*What needs to be done*: In the material below, reproduce everything from the line containing "Click the uat label in tooltip" down to the line containing "pos(92,622)", keeping both of those lines and every character unchanged.

(Target position material)

-------------------------

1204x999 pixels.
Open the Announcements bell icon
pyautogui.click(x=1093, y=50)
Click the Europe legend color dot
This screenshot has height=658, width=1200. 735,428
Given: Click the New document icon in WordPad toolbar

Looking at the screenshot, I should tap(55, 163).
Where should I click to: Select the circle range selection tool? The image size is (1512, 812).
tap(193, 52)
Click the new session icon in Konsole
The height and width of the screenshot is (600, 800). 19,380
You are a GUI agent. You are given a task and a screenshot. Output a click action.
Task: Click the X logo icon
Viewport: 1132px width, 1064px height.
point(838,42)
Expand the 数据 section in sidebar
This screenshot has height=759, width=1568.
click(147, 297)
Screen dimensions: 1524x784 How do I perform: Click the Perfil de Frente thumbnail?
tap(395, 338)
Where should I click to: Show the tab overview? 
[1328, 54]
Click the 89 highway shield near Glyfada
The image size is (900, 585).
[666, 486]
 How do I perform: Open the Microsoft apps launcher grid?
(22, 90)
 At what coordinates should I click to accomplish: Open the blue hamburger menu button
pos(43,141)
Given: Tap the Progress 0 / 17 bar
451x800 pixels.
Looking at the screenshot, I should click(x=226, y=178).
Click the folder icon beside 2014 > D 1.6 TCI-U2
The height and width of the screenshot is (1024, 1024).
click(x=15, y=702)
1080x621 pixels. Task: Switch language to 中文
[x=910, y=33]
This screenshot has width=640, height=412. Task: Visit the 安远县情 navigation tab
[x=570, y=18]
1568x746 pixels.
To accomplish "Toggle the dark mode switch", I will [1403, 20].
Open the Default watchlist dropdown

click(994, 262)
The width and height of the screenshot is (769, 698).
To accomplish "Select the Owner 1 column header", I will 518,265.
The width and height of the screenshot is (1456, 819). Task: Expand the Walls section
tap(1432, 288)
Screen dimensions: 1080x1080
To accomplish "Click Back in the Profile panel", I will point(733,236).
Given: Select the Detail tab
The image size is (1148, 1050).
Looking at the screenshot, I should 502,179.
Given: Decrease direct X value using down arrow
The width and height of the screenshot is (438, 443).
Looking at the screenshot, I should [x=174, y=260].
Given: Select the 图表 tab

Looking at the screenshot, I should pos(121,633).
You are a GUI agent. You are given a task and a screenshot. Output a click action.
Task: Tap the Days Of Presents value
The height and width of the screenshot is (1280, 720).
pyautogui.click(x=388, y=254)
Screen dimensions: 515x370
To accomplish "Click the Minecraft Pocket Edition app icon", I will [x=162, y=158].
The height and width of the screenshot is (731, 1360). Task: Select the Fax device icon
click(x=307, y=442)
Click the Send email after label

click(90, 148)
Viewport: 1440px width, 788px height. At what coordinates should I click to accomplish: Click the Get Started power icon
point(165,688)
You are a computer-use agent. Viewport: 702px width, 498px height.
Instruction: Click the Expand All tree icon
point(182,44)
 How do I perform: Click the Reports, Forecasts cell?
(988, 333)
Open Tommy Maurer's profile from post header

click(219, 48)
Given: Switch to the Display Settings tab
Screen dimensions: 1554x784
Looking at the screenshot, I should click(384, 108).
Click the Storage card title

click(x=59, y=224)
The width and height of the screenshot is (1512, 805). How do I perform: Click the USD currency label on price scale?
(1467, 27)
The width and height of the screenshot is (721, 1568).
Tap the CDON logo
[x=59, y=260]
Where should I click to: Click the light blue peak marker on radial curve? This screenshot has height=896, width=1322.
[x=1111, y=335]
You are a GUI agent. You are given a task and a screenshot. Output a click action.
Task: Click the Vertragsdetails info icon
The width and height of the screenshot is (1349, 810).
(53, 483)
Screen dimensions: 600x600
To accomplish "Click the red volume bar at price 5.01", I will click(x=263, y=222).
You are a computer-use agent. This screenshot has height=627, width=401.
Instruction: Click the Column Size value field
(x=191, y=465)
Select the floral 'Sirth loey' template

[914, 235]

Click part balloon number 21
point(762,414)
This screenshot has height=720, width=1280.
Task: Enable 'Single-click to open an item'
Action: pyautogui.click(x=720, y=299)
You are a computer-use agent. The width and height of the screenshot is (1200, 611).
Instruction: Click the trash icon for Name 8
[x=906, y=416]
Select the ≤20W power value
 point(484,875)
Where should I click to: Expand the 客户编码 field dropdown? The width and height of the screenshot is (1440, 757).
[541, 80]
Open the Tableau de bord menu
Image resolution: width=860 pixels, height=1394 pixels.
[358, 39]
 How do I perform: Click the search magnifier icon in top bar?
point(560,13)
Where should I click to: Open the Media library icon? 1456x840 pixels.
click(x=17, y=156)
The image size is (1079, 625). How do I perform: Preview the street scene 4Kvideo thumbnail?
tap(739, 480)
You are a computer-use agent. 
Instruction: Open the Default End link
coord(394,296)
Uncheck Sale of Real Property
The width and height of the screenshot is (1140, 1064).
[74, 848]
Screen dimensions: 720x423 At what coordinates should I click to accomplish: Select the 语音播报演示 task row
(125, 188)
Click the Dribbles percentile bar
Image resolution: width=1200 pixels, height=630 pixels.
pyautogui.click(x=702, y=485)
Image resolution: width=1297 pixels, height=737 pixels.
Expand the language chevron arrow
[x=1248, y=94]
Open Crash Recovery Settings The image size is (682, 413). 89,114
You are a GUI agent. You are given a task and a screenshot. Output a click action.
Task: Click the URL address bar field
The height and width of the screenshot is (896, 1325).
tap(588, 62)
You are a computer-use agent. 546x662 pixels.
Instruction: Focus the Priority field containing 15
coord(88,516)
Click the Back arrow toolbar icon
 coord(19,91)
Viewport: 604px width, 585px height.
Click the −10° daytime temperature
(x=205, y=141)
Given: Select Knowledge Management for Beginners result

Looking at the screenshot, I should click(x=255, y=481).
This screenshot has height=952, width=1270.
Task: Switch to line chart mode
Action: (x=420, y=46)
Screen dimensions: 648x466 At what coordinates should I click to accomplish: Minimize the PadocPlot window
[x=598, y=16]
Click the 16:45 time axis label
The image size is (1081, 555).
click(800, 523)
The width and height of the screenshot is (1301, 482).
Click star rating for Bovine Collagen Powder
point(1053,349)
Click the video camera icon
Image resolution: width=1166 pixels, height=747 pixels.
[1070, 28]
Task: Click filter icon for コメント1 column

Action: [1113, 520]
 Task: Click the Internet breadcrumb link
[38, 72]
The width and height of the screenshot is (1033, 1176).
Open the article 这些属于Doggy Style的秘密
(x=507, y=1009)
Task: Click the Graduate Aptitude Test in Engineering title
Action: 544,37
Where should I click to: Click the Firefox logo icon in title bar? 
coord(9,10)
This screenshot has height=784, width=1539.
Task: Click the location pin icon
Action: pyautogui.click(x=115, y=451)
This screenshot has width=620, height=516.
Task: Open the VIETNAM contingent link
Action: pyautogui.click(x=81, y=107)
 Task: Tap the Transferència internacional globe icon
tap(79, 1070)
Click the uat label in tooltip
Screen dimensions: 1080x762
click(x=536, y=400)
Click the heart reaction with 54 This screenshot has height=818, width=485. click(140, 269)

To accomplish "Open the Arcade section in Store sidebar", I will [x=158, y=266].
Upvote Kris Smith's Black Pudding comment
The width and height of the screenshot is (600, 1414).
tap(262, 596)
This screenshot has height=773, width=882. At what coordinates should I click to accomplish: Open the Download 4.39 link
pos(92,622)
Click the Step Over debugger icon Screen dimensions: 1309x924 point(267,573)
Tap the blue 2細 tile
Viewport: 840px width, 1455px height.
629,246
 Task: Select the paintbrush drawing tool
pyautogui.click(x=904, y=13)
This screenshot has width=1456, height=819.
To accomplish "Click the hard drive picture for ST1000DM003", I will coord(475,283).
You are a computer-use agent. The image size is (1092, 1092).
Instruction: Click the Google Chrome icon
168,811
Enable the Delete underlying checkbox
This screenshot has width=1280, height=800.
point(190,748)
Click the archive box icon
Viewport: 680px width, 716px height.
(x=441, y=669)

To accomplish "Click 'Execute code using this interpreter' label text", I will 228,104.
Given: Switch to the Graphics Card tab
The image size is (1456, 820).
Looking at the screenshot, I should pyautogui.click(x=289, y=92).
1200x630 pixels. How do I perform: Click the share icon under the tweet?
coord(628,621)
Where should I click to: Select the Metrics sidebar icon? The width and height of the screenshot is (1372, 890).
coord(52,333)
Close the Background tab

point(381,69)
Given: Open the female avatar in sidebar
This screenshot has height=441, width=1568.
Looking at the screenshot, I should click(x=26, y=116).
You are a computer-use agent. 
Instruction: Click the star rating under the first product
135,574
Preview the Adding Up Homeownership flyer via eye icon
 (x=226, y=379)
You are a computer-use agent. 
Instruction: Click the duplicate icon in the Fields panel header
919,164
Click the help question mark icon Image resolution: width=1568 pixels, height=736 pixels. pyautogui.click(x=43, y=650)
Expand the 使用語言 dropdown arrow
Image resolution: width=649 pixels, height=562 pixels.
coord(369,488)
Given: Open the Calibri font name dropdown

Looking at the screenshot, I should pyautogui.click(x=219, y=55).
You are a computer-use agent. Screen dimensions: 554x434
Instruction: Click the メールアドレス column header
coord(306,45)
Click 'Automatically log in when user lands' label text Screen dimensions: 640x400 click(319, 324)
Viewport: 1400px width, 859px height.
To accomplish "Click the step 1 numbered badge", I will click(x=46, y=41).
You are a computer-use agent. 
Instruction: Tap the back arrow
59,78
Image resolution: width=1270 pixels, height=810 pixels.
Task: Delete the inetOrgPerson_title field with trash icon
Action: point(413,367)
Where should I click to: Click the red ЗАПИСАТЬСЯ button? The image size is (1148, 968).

-------------------------

*Response to the task*:
Click the uat label in tooltip
Screen dimensions: 1080x762
click(x=536, y=400)
Click the heart reaction with 54 This screenshot has height=818, width=485. click(140, 269)

To accomplish "Open the Arcade section in Store sidebar", I will [x=158, y=266].
Upvote Kris Smith's Black Pudding comment
The width and height of the screenshot is (600, 1414).
tap(262, 596)
This screenshot has height=773, width=882. At what coordinates should I click to accomplish: Open the Download 4.39 link
pos(92,622)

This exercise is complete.